Regardless of the role the PKK is playing in Iraq, American relations with the Turkish-based organization will be difficult as long as Ankara, a key NATO ally, bans the organization. Ocalan continues to sit in a Turkish prison for his group’s many attacks targeting the Turkish military and civilians.

The 29-year Kurdish insurgency, fought for political and cultural self-determination, saw brutal Turkish military repression of Kurds in the country’s southeast as Kurdish guerrillas fought from the mountains and carried out bombings and assassinations around the country. While the armed campaign in Turkey has been shelved for shaky peace talks that started last year, the PKK’s political goals remain, and its calls for local democratic control apply to Kurdish communities in Iraq, Syria and Iran as well. It will be a long road to reconciliation.

Although the U.S. is under pressure to protect the interests of its NATO partner, in Erbil there is increasing pressure for the PKK and U.S.- backed Peshmerga forces from the regional government to work more closely together. Right now the various Kurdish groups coordinate on the battlefield but maintain separate command structures.
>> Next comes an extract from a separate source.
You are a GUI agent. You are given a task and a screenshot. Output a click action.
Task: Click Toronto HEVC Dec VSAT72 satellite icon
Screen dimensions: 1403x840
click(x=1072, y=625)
“We need a joint command between the Peshmerga and the guerrillas,” says Nilufer Koc, a co-chairperson for the Kurdistan National Congress. She speaks to The Daily Beast over cups of sugary Kurdish tea in the living room of her Erbil residence, representing an umbrella organization of Kurdish communities that span the borders of Iraq, Iran, Turkey, and Syria. The organization has strong PKK backing.

Koc argues that with ISIS reshaping the borders of the Middle East and Kurdish forces crossing the Turkish and Syrian borders to repel it, the map of the region is being redrawn and full inclusion of all Kurdish groups is essential to victory.

Still, as long as there is no resolution between Turkey and the PKK, the contradiction between official U.S. policy and action in northern Iraq is unlikely to change, and the opportunity for jihadists to exploit these divisions will remain.